THIS STORY from the Baltimore Sun on the future of the news business post-Rather is worth reading in its entirety. Here’s a bit:
For Socolow, the rise of bloggers is the most exciting change in electronic journalism these days. And, he says, far from upending journalistic traditions, bloggers derive their greatest strength from a mainstay of the profession.
“For all the bad things that bloggers put out there [during the election], they have one really significant advantage over the dinosaur networks, which is their relationship to accuracy,” Socolow said. “The bloggers’ power is in their ability to fact-check mainstream journalism in a new way.”

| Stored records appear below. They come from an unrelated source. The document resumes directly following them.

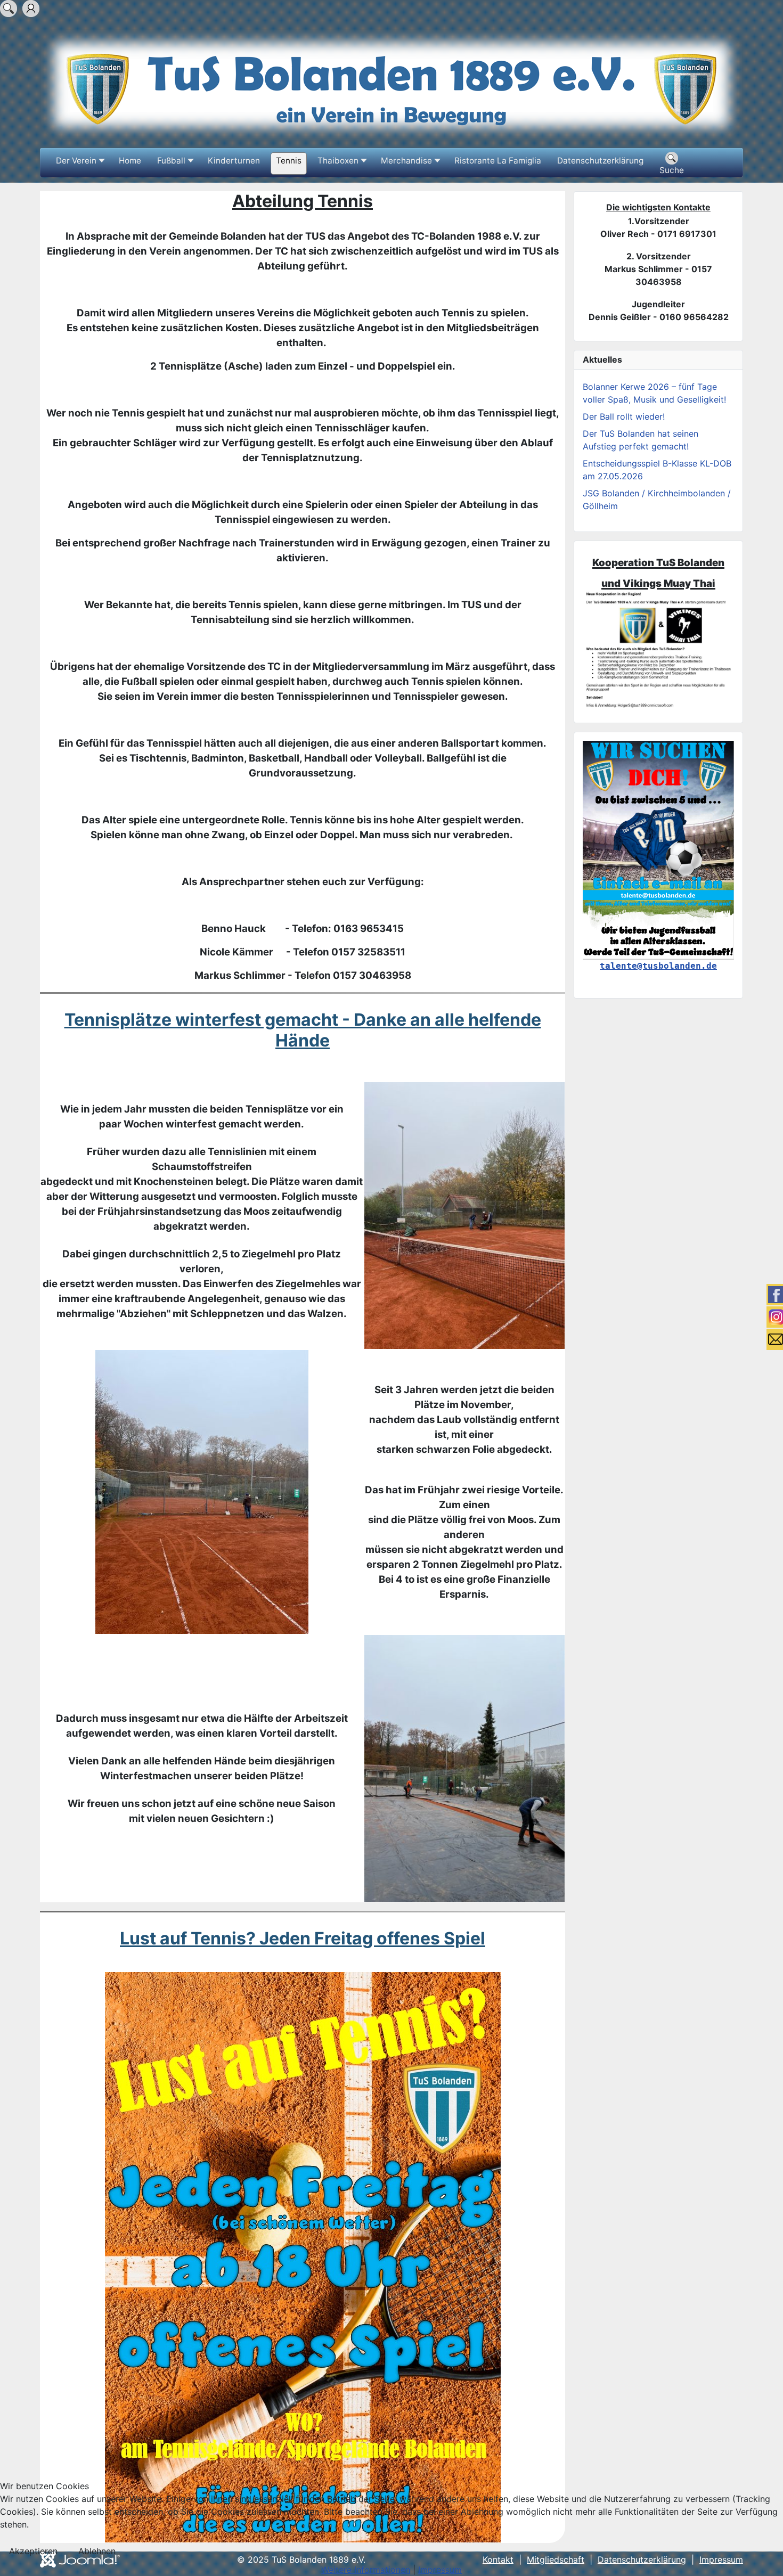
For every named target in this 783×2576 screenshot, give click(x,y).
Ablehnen (97, 2551)
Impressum (440, 2569)
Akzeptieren (33, 2551)
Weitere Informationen (365, 2569)
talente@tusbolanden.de (658, 966)
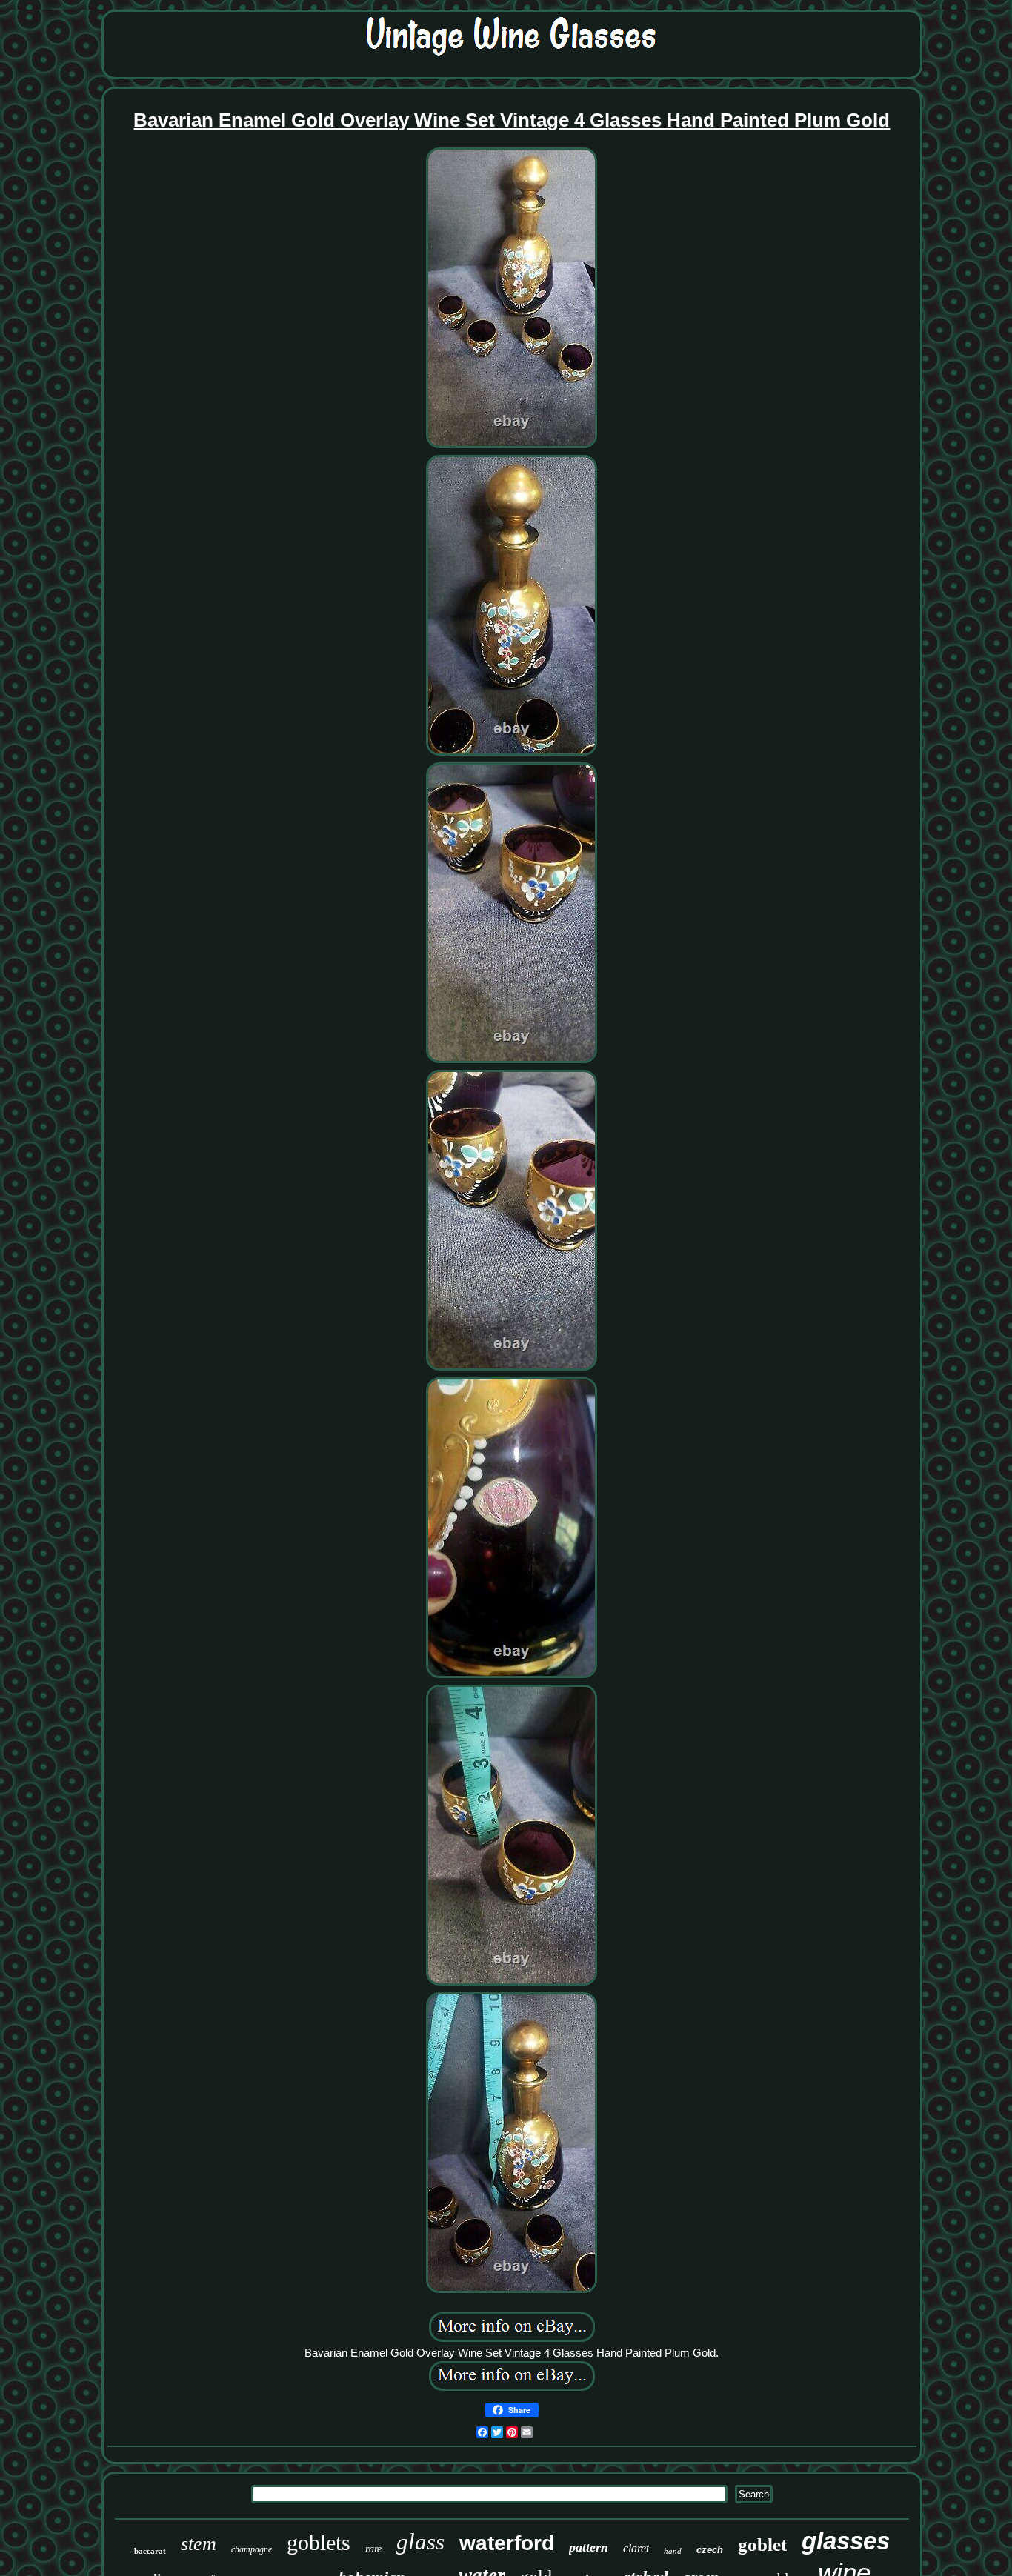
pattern (588, 2547)
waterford (506, 2543)
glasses (846, 2541)
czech (709, 2549)
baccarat (150, 2550)
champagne (251, 2549)
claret (636, 2548)
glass (420, 2542)
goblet (762, 2545)
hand (673, 2550)
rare (373, 2549)
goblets (318, 2542)
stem (198, 2544)
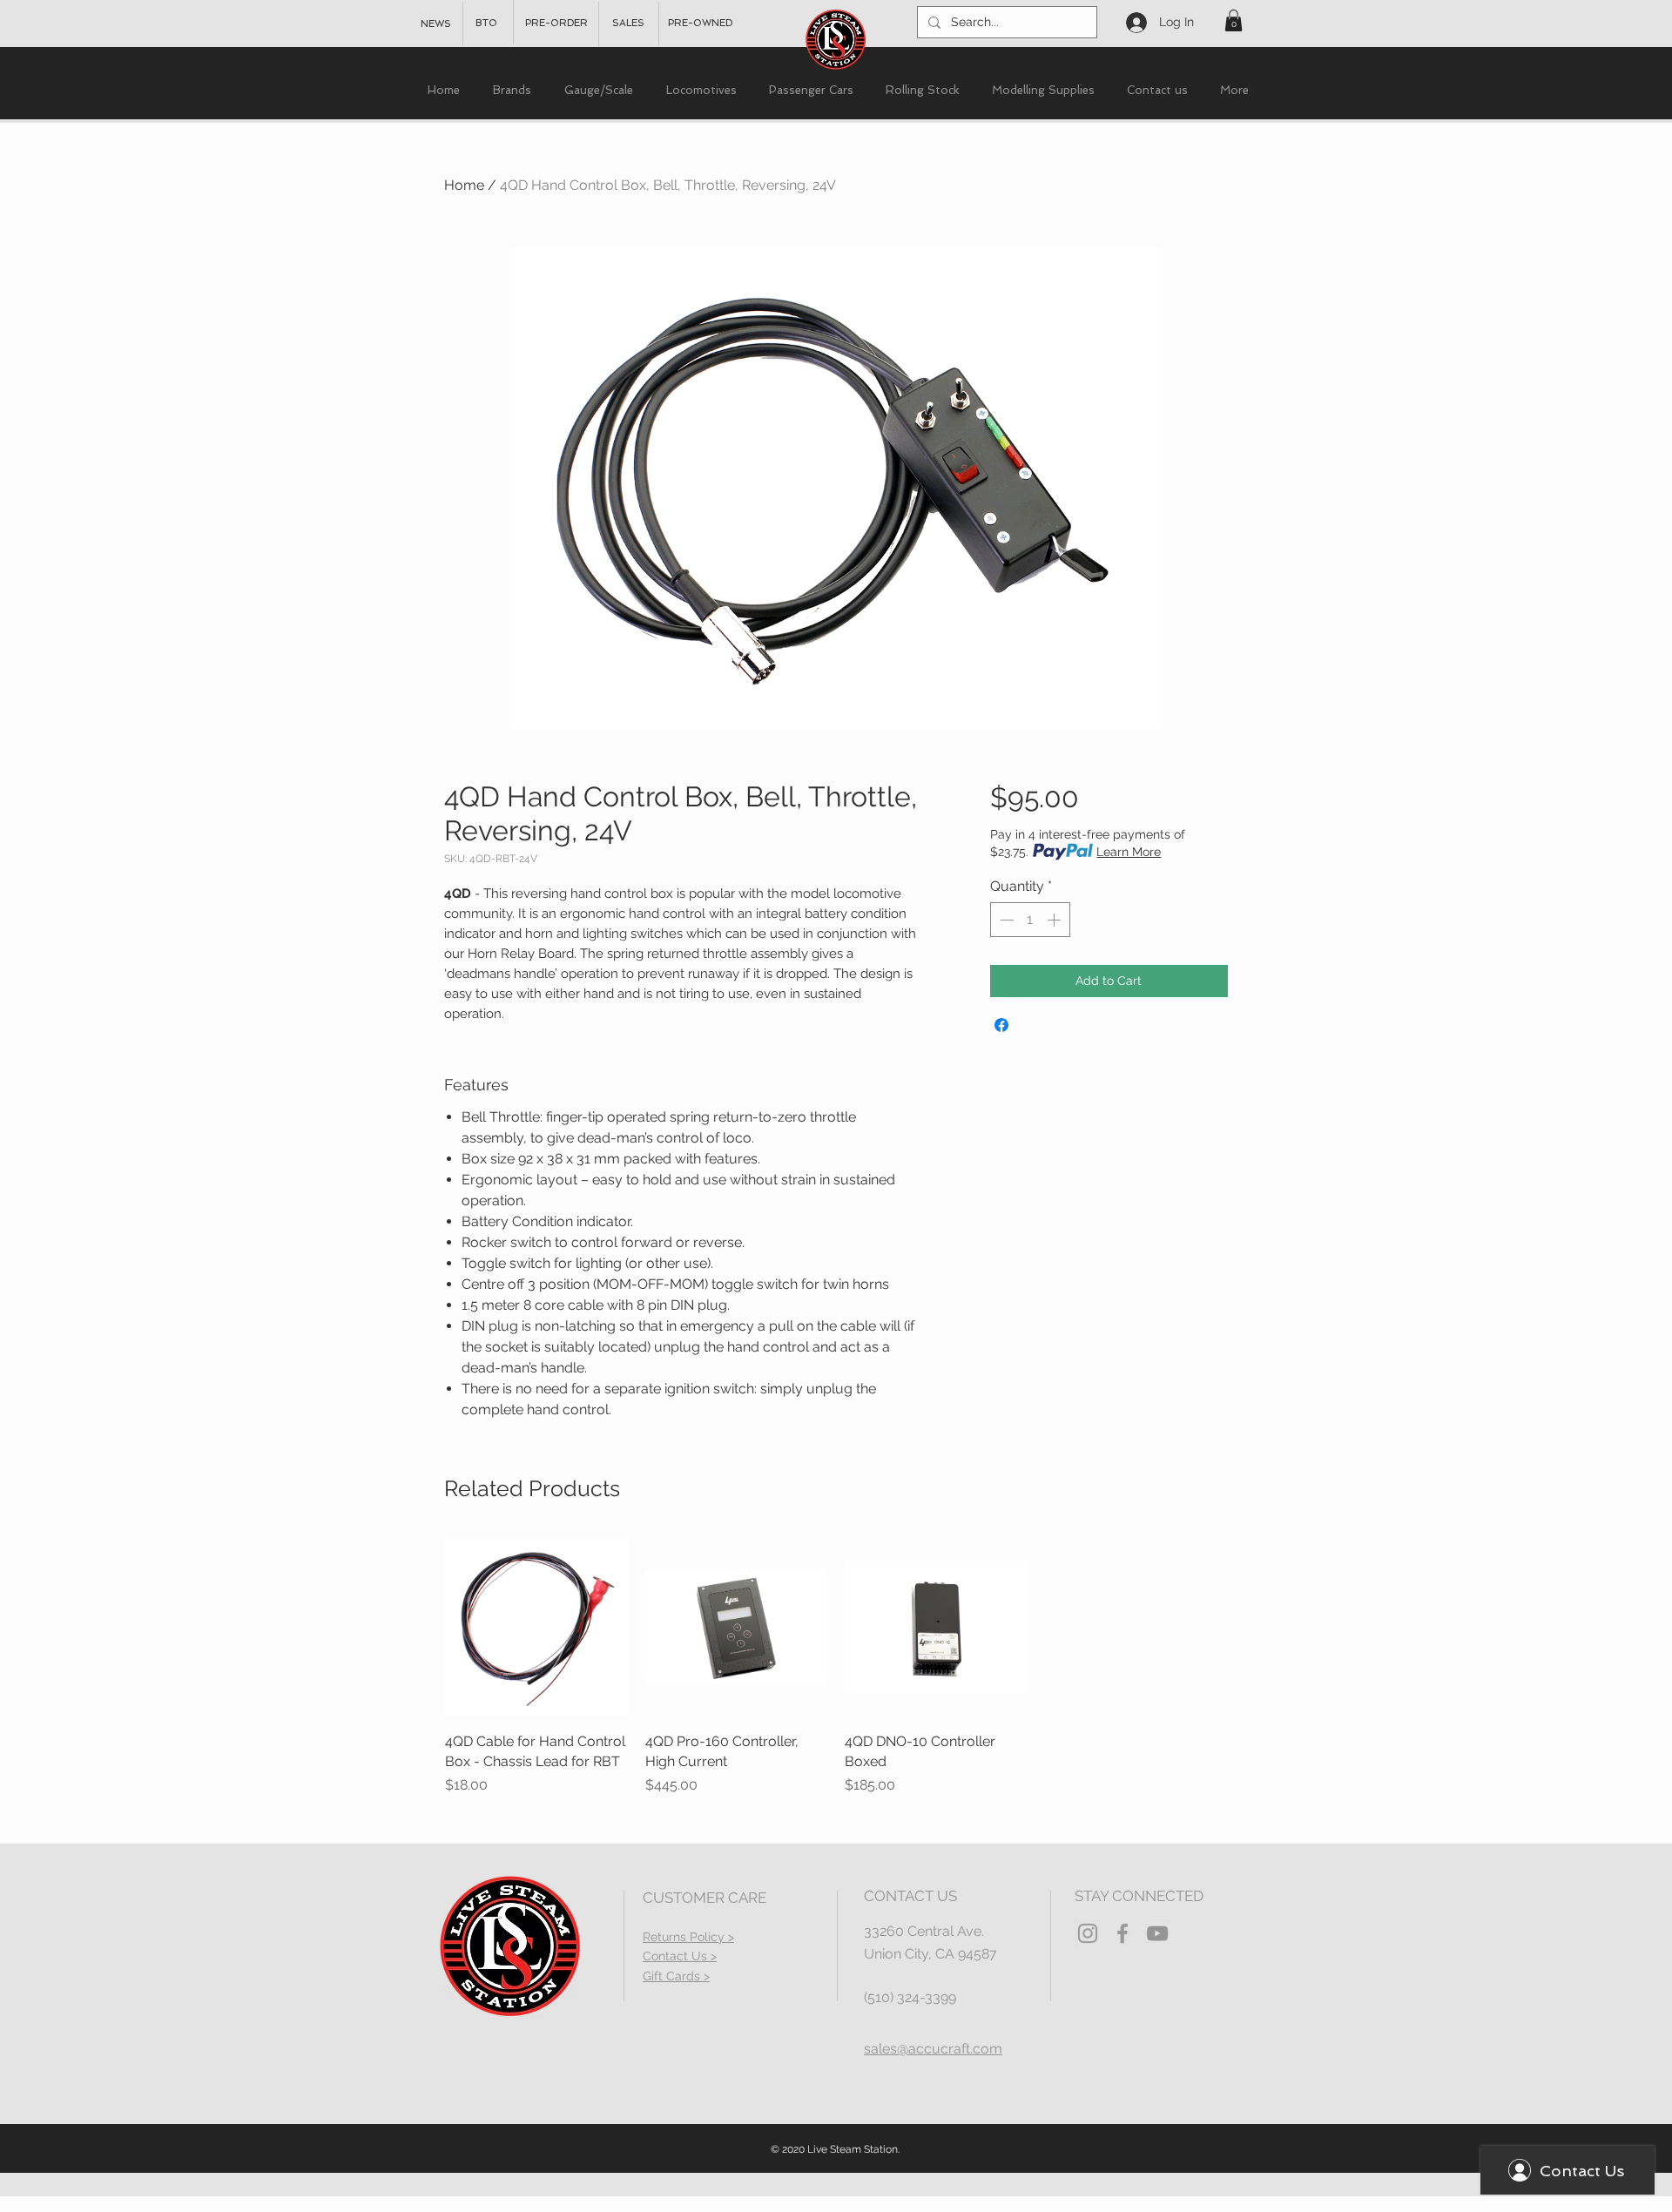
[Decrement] (1005, 919)
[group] (836, 1666)
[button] (1233, 20)
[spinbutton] (1030, 919)
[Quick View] (536, 1627)
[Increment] (1055, 919)
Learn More (1128, 852)
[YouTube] (1157, 1933)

The fallout from Rather’s Bush report is proof of that power: It was bloggers – not television or print journalists – who first questioned the authenticity of the documents on which 60 Minutes II based the segment.
“What’s more basic to journalism than fact-checking and accuracy?” Socolow says. “That’s what bloggers are providing, as the Bush-Rather story illustrates. CBS News – or The New York Times for that matter – never had to worry about its journalism being independently evaluated the way it is today on the Internet.”
That’s not as dramatic a story line as the end of network news. But another layer of checks and balances – even if ideologically driven – seems like a good thing for the public.
Yes. And if I were running a Big Media outlet I’d pay someone to surf the blogs (or check links to my own stories from blogs via technorati) and then make corrections when they found errors. It’s free, outsourced error-correction.